Wichtiger noch – und geradezu revolutionär – ist folgender Unterschied: Der vormoderne Mensch lebte in einer Bilderwelt, welche die „Welt“ bedeutete. Wir heute leben in einer Bilderwelt, welche Theorien bezüglich der „Welt“ zu bedeuten versucht.

Um diesen Unterschied genauer zu erfassen, muss ich ausholen und den Begriff „Code“ erklären. Ein Code ist ein System aus Symbolen.
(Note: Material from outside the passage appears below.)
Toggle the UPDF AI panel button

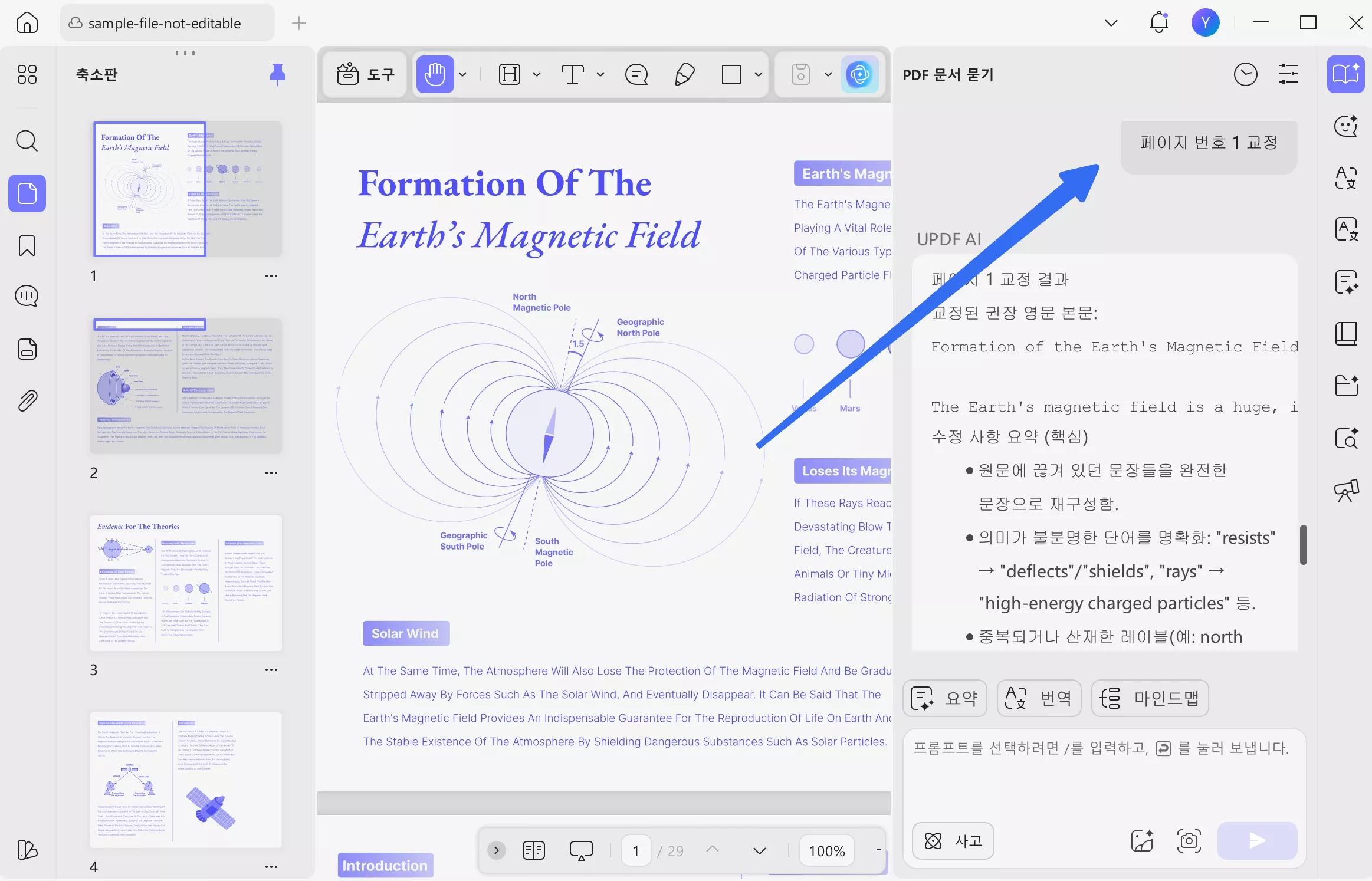[x=859, y=74]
Denken Sie zum Beispiel an die aus Steinen und Bärenknochen gebauten Kreise, die die Skelette von Menschenaffen umgeben, die vor 2 Millionen Jahren ausstarben. Die Kreise sind Codes, die Knochen und Steine sind Symbole. In ihnen steckt eine sinngebende Absicht.

Ein Code ermöglicht Kommunikation zwischen den Menschen. Wie Symbole auch, ersetzt Kommunikation etwas anderes – sie bedeutet. Kommunikation ersetzt das Erlebnis des von ihr „Gemeinten“.

Der Mensch hat den unmittelbaren Kontakt mit der Bedeutung der Symbole verloren. – Insofern ist der Mensch ein „verfremdetes“ Tier. – Deshalb muss er Symbole schaffen und sie in Codes ordnen, um die Kluft zwischen sich selbst und der „Welt“ zu überbrücken. Das heisst, er versucht mit Hilfe des Codes zu „vermitteln“ und gibt so der „Welt“ eine Bedeutung.

Der Menschenaffe, der mit Kreisen als Codes, Knochen und Steinen als Symbolen hantiert, war ein Mensch, denn er war „verfremdet“ genug, der Welt eine Bedeutung geben zu müssen. Wir haben zwar den Schlüssel zu diesen Codes verloren, denn wir wissen nicht, was die Kreise bedeuten. Wir wissen aber, dass es sich hier um Codes handelt, denn wir erkennen die sinngebende Absicht.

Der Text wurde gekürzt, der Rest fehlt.